Case ID: ad2d_79/html/0969-02.html
Source: Caselaw Access Project
Author: {"author": "Cohalan, J.,", "license": "Public Domain", "url": "https://static.case.law/"}
Date Created: 2024-08-24T03:29:51.129683

Jerome Laufer, Respondent, v Ira Ostrow et al., Appellants.
   In an action to recover sales commissions, defendants appeal from an order of the Supreme Court, Suffolk County, dated March 7, 1980, which, after a hearing, denied their motion to dismiss plaintiff’s complaint, pursuant to CPLR 3211 (subd [a], par 8). Order affirmed, with costs, for the reasons set forth in the opinion of Mr. Justice Underwood at Trial Term. Lazer, J.P., Gibbons and Gulotta, JJ., concur.

Cohalan, J.,

dissents and votes to reverse the order and grant the motion to

dismiss, with the following memorandum: The mere solicitation of business in New York by a foreign corporation is not sufficient to constitute doing business in this State (Miller v Surf Props., 4 NY2d 475; Carbone v Fort Erie Jockey Club, 47 AD2d 337; Delagi v Volkswagenwerk AG of Wolfsburg, Germany, 29 NY2d 426; Irgang v Pelton & Crane Co., 42 Misc 2d 70).

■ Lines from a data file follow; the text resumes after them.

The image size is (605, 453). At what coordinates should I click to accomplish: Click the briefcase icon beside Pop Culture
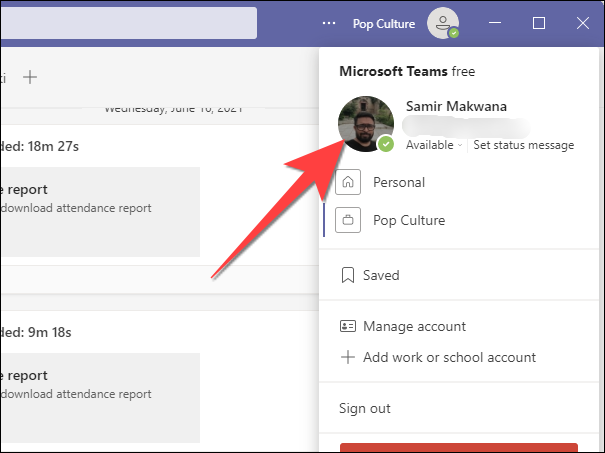pos(348,220)
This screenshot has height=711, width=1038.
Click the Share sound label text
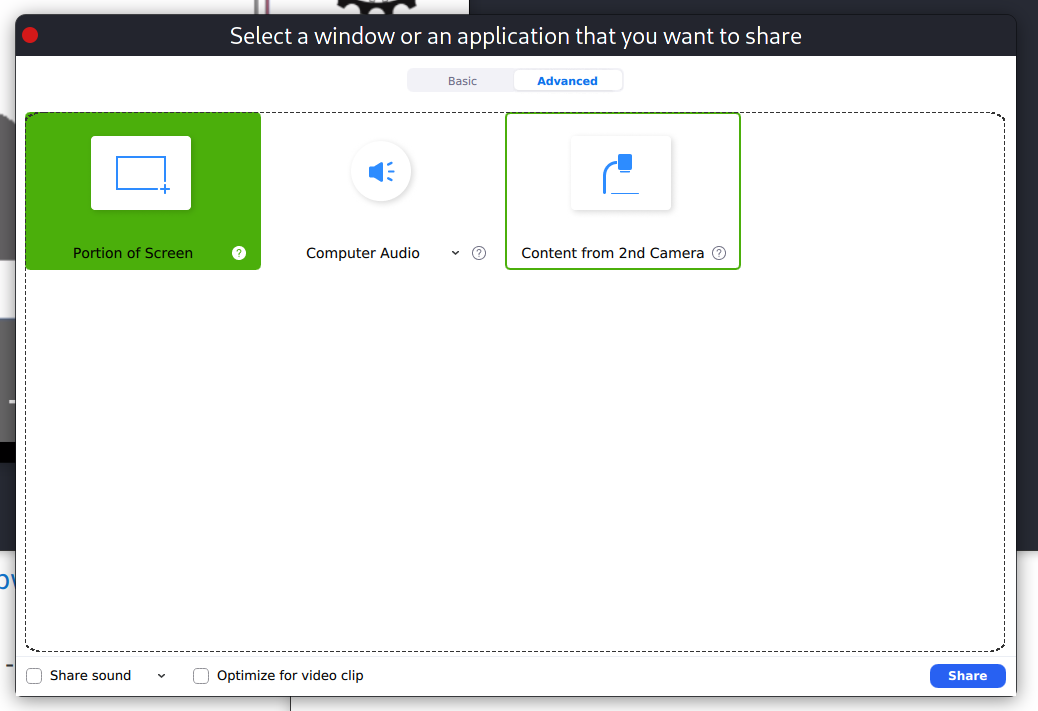(91, 675)
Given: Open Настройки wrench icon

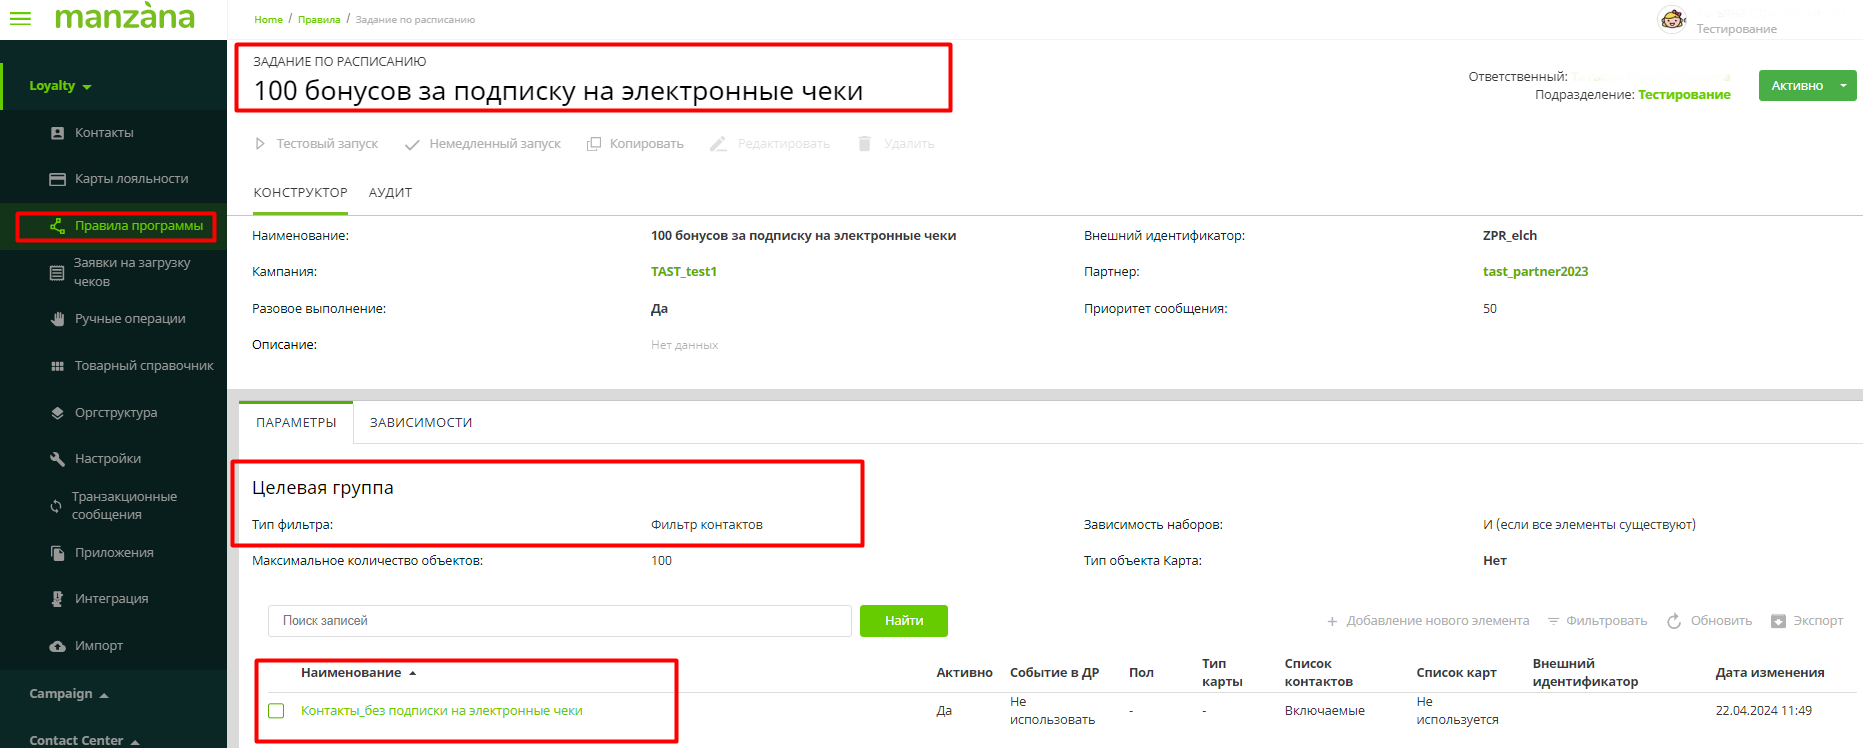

The fact that the corporate defendant is a foreign sales agency, whose sole business is the solicitation for products manufactured by a foreign furniture corporation, does not mandate a contrary result. The acts conducted by the corporate defendant in New York amounted to mere solicitation of business and the services performed were essentially mechanical tasks, incidental to solicitation. The fact that substantial sales were derived from the solicitation does not make a foreign corporation amenable to suit in this jurisdiction (see Delagi v Volkswagenwerk AG of Wolfsburg, Germany, supra).